State of Charge (SOC) estimation in Power Electronics - Time & Space Complexity
Estimating the State of Charge (SOC) of a battery involves calculations that change as more data is processed.
We want to understand how the time to estimate SOC grows when we have more measurements or longer monitoring periods.
Analyze the time complexity of the following SOC estimation code snippet.
// Calculate SOC by integrating current over time
function estimateSOC(currentReadings) {
let soc = 100; // start fully charged
let deltaTime = 1; // assuming constant time step
for (let i = 0; i < currentReadings.length; i++) {
soc -= currentReadings[i] * deltaTime; // decrease SOC based on current
}
return soc;
}
This code calculates the battery's SOC by subtracting the charge used at each time step from the full charge.
- Primary operation: Loop through all current readings to update SOC.
- How many times: Once for each reading in the input array.
As the number of current readings increases, the time to estimate SOC grows proportionally.

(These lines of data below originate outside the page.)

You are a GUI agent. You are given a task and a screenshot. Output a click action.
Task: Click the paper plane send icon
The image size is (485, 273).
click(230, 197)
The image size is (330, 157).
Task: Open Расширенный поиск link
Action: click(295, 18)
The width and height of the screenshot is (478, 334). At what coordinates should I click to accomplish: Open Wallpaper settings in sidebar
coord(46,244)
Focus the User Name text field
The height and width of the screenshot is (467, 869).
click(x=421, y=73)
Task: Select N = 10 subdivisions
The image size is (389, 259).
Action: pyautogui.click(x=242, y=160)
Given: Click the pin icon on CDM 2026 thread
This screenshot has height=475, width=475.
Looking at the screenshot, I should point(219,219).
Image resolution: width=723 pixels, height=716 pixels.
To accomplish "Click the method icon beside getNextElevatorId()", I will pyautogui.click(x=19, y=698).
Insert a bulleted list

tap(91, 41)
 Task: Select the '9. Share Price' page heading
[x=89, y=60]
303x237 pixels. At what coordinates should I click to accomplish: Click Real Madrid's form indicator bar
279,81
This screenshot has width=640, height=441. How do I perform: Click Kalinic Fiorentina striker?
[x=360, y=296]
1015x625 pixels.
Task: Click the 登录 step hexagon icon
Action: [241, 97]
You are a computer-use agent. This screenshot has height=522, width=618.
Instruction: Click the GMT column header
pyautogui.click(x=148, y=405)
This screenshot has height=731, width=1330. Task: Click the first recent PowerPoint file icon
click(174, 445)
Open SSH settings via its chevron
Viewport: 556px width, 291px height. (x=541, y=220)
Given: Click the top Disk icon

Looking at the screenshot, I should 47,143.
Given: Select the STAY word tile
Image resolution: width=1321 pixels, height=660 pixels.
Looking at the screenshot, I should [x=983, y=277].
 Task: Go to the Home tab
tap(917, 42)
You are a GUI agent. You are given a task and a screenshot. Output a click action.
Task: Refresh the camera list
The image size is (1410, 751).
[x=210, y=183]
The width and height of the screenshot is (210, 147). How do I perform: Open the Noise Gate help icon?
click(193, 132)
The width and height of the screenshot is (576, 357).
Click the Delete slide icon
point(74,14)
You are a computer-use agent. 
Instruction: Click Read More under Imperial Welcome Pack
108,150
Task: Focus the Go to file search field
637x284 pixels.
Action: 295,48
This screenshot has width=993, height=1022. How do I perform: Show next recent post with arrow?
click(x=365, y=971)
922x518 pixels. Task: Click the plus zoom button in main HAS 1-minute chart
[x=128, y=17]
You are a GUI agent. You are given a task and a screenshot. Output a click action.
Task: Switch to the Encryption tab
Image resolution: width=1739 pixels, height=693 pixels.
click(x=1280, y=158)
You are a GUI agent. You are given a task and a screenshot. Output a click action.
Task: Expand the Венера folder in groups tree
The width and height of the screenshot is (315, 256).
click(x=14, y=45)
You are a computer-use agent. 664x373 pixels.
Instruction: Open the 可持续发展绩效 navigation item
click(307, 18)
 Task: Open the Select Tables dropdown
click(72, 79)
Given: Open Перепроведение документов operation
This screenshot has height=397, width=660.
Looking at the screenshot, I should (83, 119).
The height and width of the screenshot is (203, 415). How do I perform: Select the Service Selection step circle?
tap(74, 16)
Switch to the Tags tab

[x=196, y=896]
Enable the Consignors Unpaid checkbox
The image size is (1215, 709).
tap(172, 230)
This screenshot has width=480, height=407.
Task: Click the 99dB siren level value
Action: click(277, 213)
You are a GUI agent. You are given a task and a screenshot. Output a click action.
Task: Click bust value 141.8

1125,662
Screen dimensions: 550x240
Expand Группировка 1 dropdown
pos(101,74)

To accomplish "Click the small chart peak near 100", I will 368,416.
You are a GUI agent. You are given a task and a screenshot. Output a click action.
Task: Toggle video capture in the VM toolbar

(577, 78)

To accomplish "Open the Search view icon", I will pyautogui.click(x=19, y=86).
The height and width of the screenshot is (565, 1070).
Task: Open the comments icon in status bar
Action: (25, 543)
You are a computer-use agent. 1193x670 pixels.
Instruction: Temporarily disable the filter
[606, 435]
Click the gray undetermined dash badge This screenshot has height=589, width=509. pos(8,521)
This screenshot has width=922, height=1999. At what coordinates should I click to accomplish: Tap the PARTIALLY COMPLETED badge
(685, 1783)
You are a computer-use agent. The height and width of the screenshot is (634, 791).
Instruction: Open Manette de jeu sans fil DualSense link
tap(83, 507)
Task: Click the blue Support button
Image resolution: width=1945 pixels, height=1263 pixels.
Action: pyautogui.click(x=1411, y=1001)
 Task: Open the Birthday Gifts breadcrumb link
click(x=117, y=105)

| Input Size (n) | Approx. Operations |
|---|---|
| 10 | 10 operations |
| 100 | 100 operations |
| 1000 | 1000 operations |
Pattern observation: Doubling the input doubles the work needed.
Time Complexity: O(n)
This means the time to estimate SOC grows in direct proportion to the number of current readings.
[X] Wrong: "The SOC estimation time stays the same no matter how many readings we have."
[OK] Correct: Each reading requires a calculation, so more readings mean more work and longer time.
Understanding how processing time grows with data size helps you explain and improve battery management systems clearly and confidently.
"What if we used a running total updated with each new reading instead of recalculating from all readings? How would the time complexity change?"